В клубах дыма во двор въехал всадник, одетый в железную кирасу и странную железную шапку, вытянутую в длину, с широкими полями. На лице вражеского воеводы красовались аккуратные черные усики и подбритая на щеках курчавая бородка в два пальца длиной, его плечи грел явно ворованный плащ – бобровый, крытый парчой; ноги прятались в вышитые цветочками женские валенки.
– Святитель Филарет? – поинтересовался на неплохом русском языке всадник и поклонился прямо с седла: – Дон Жуан Крузатти к твоим услугам! У меня к тебе приглашение от государя Дмитрия Ивановича. Царь желает тебя видеть.
– Это так-то вы в гости приглашаете?! – указал рукою на грабителей, на выбитые ворота митрополит.
– Что же я мог поделать, коли вы не открываете на обычный стук? – пожал плечами испанец. – Не все приглашенные едут к государю с радостью. Иных приходится везти кулем на телеге.

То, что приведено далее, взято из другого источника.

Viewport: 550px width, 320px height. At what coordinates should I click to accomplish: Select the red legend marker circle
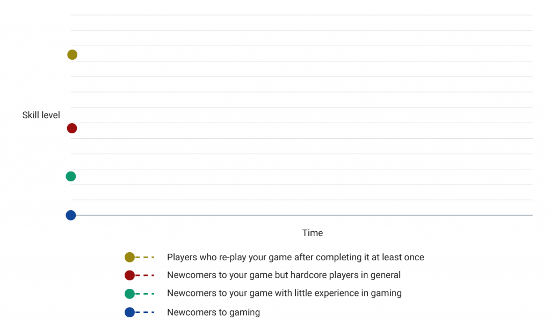(x=130, y=275)
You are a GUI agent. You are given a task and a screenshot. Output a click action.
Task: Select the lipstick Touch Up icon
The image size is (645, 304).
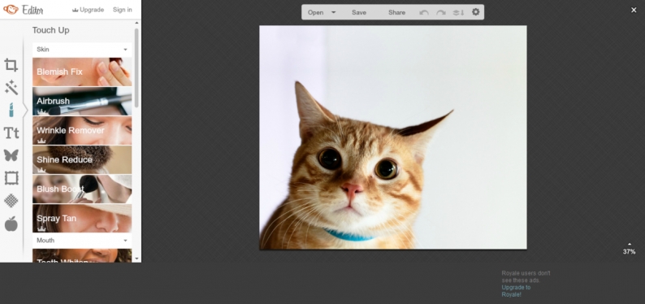click(x=11, y=111)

– Я поеду! Токмо останови сей разбой без промедления!
– Я воин, а не монашка, святитель, – покачал головой испанец. – Люди идут на войну ради обогащения. Коли запретить грабеж, кто станет сражаться, проливать кровь, рисковать жизнью? Кто станет слушаться командира, мешающего разбою? Однако ты другое дело, святитель. Насколько мне ведомо, ты есть пастырь всех сих христиан. Так останови их жадность и похоть! Я не возражаю. Пусть воцарятся мир и покой!

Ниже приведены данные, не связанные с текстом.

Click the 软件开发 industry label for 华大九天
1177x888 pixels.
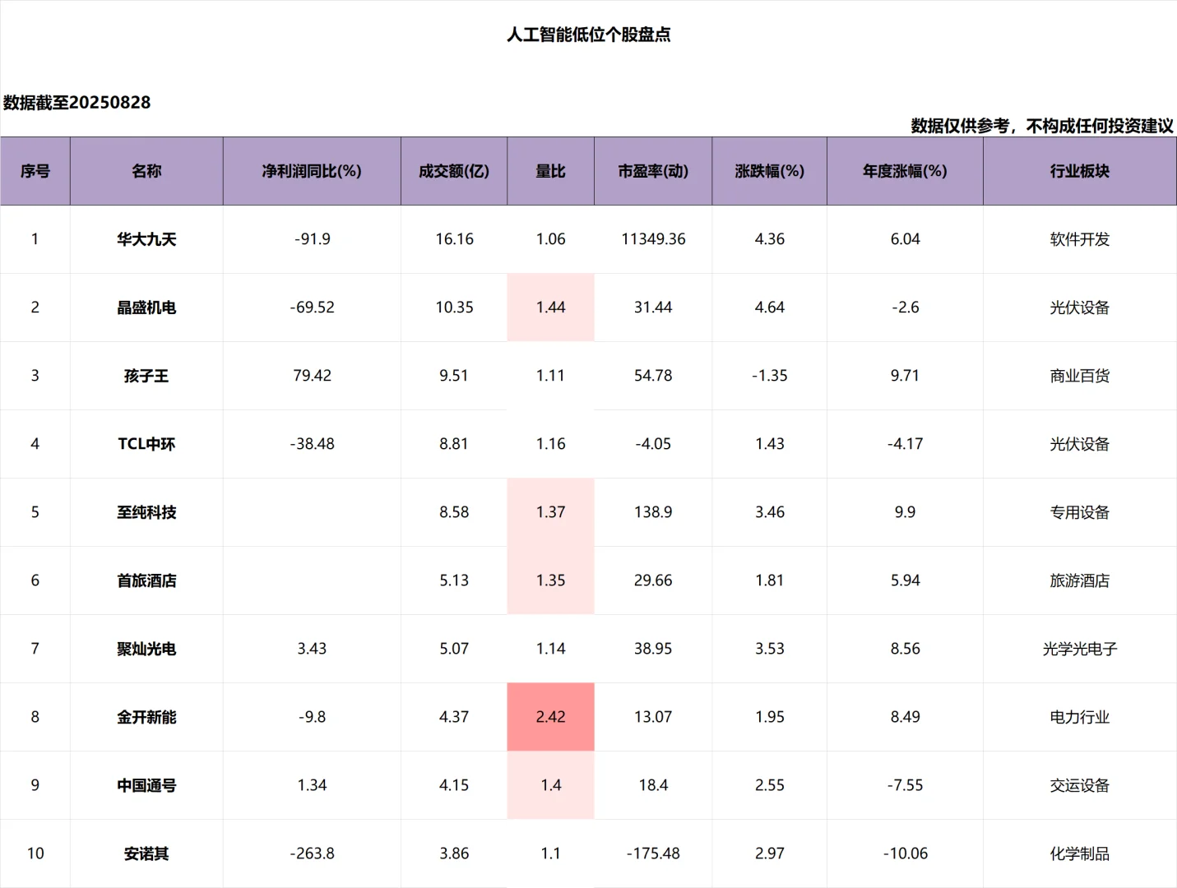point(1079,239)
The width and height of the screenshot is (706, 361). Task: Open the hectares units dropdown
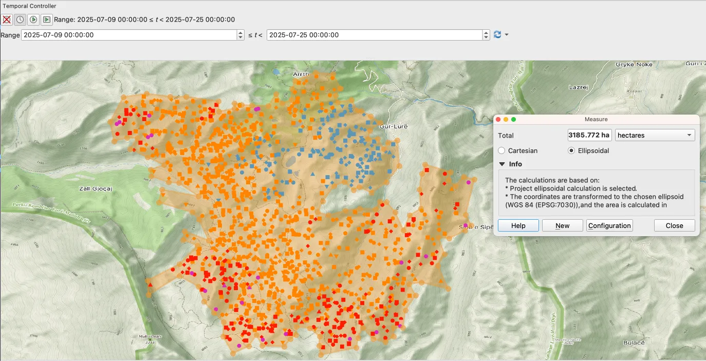click(x=654, y=135)
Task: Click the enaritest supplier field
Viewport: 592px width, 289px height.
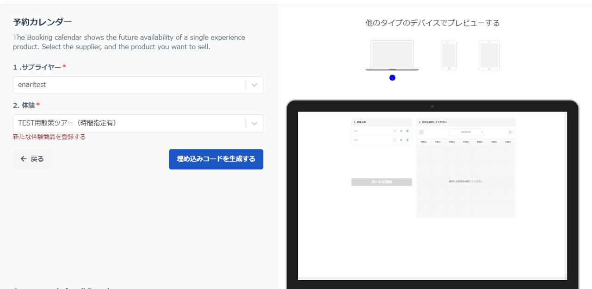Action: pyautogui.click(x=130, y=85)
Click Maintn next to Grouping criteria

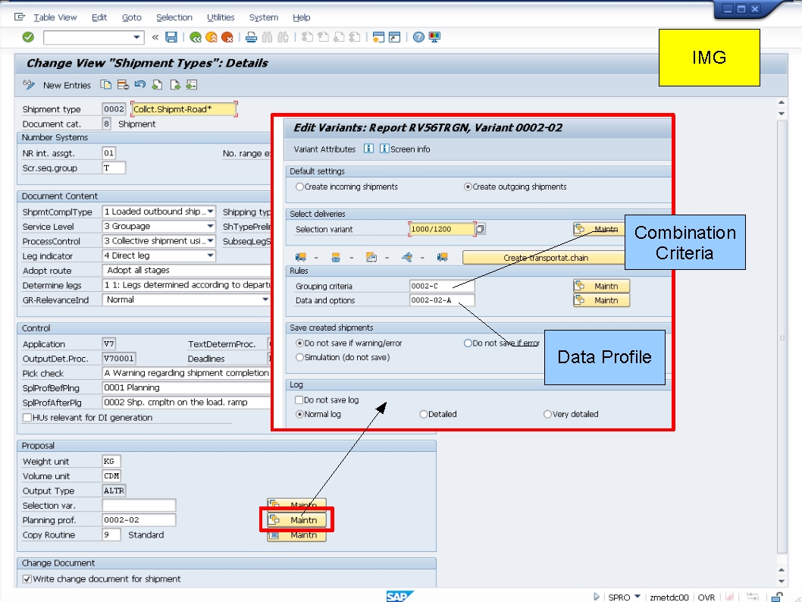[600, 286]

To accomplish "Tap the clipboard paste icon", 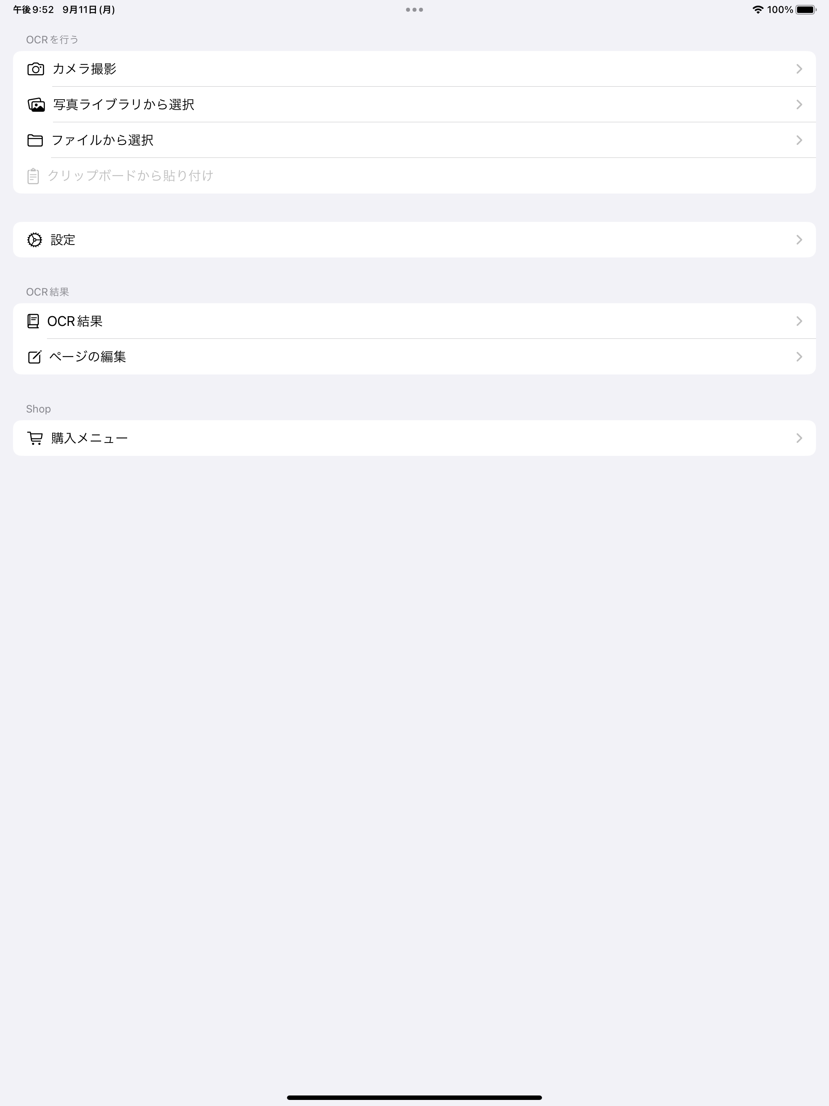I will coord(33,176).
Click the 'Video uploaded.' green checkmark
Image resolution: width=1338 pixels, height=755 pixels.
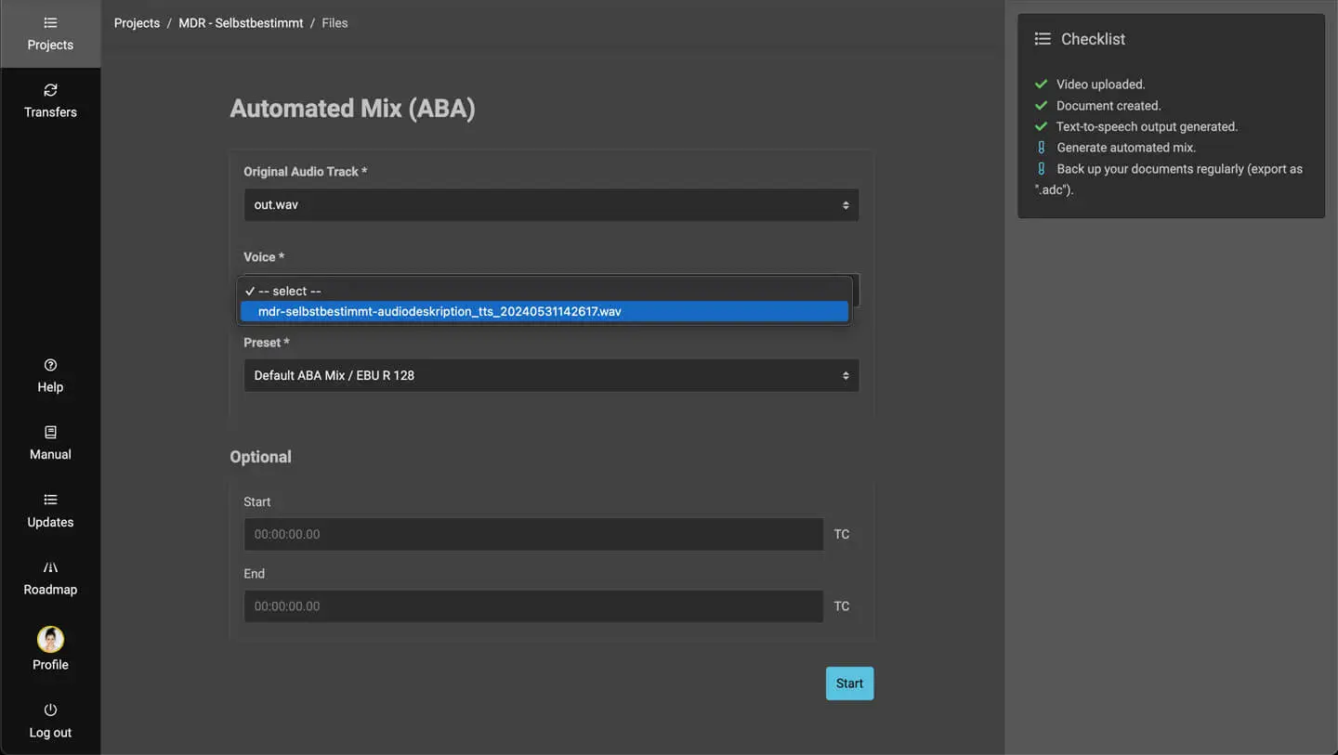[1041, 85]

Митрополит Филарет посмотрел по сторонам и скрипнул зубами от бессилия.
Испанец усмехнулся и посоветовал:
– Стой здесь со своей паствой, святитель, и не шуми. Ведь все люди в душе своей добры и миролюбивы. Если не мешать им грабить и насиловать, то и они убивают далеко не всех. Не привлекайте внимания и наверняка останетесь живы.
Ростовчане после этого предупреждения плотнее сбились в толпу, задвигая молоденьких девиц и детей дальше к середине, выставляя ближе к краю мужчин, вцепившихся руками в рукояти ножей.
Разумеется, нож – это просто игрушка против копья или сабли, и уж тем более – против пушки. Однако у испанца не имелось ни приказа, ни желания истреблять местных жителей, и потому тушинские воины никого не тронули. Больше того – ближе к вечеру дон Жуан Крузатти приказал посадить святителя Филарета в сани и выступать в ставку, чем совершенно прекратил разорение города. Отведя душу, набив сумки и мешки самым ценным, что удалось найти, испанские наемники с легкостью подчинились, а переяславцы оставаться во враждебном городе без прикрытия их стволов и алебард не рискнули.